Carlos Badenes-Olmedo

Carlos Badenes-Olmedo is a research assistant and software engineer with experience in the machine-to-machine industry developing real-time systems. He is currently involved on a PhD in Artificial Intelligence at Universidad Politécnica de Madrid, where he also received the MSc degree in AI in 2015. His research areas are natural language processing and machine learning algorithms in document retrieval tasks to explore large-scale corpora. He has participated in the development of new tools and algorithms for text mining in R+D+i domains (mainly patents, scientific publications and public aids) for decision-makers and policy implementers such as Corpus Viewer platform, which is currently used by three public administrations: the Secretary of State for Digital Advancement (SEAD) (Ministry of Economy and Business), the Spanish Foundation for Science and Technology (FECYT) and the Secretary of State for Universities and Research, Development and Innovation (SEUIDI) (Ministry of Science).

Jose Luis Redondo-García

José Luis Redondo-García works as an applied scientist in the Alexa Natural Language Understanding team, focusing on making Alexa smarter and available in an ever-growing number of languages. He investigates the impact of incorporating sophisticated data selection methods and neural-based models into voice-enabled interactions. His evolving research interests include Natural Language Processing, Knowledge Representation, and Semantic Web. His work on automatically collecting and ranking contextual entities in international news obtained the Best Paper Award at the international conference KCAP 2015. José Luis has worked as a Postdoc with the Ontology Engineering Group at the Artificial Intelligent Faculty, Universidad Politécnica de Madrid, studying the potential of ontology learning and topic modeling techniques to make sense out of big collections of textual documents. From 2012 to 2016 he pursued his PhD with the Doctoral School Telecom Paristech, in France. As a member of the Data Science department at Eurecom Institute in Sophia Antipolis, he has been involved in different national and european projects such as LinkedTV, MediaMixer, o 3Cixty.

Oscar Corcho

Oscar Corcho is Full Professor at Universidad Politécnica de Madrid (UPM), and he belongs to the Ontology Engineering Group (OEG). As part of his involvement in the Open Data Institute node in Madrid, Oscar leads the Spanish thematic network on Open Data for Smart Cities, where joint guidelines and vocabularies are being proposed for the harmonisation of datasets across open data portals in Spain.
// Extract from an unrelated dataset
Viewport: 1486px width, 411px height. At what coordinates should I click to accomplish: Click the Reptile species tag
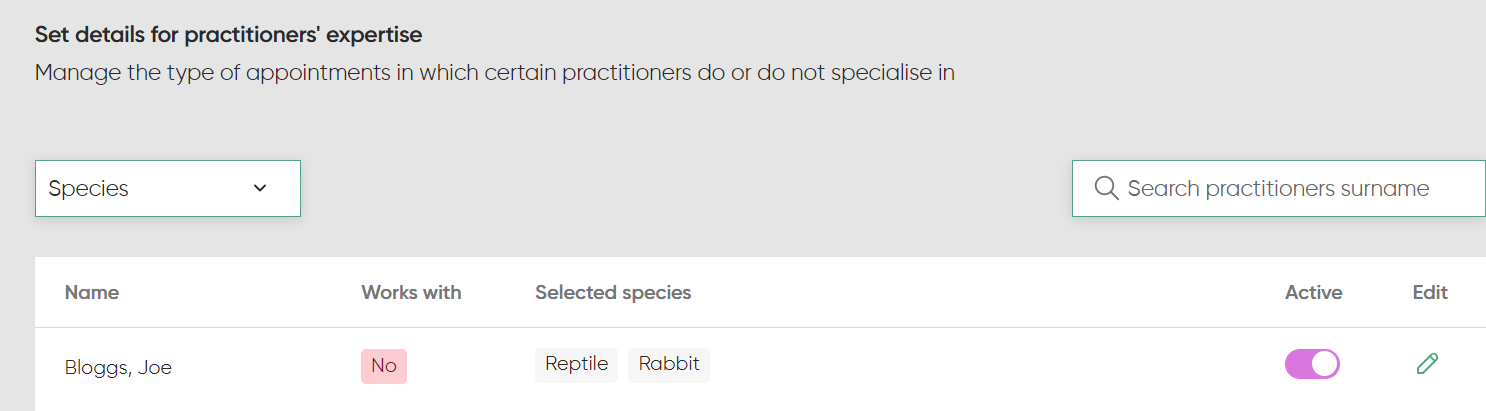[x=576, y=364]

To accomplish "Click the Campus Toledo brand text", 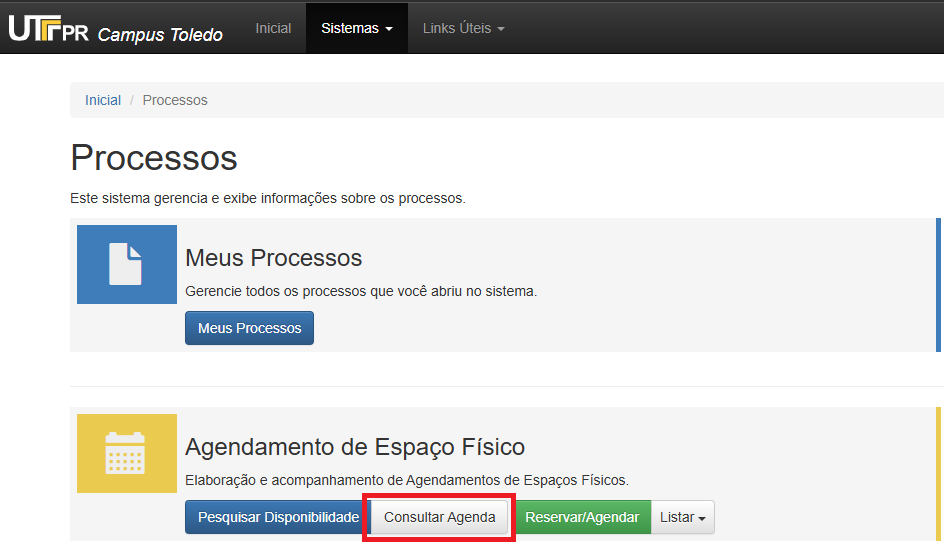I will point(160,35).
He has been also involved in the creation of the Spanish technical norm UNE178301:2015 on Open Data for Smart Cities, which proposes a maturity model to assess and improve the quality of open data implementations for cities, and on the ongoing OjoalData100 initiative for the identification of the 100 most relevant open datasets for cities. And he has advised on the implementation of the open data API for Zaragoza. Furthermore, in 2013 Oscar co-founded Localidata, a company specialised on providing support on the implementation of open data strategies by cities.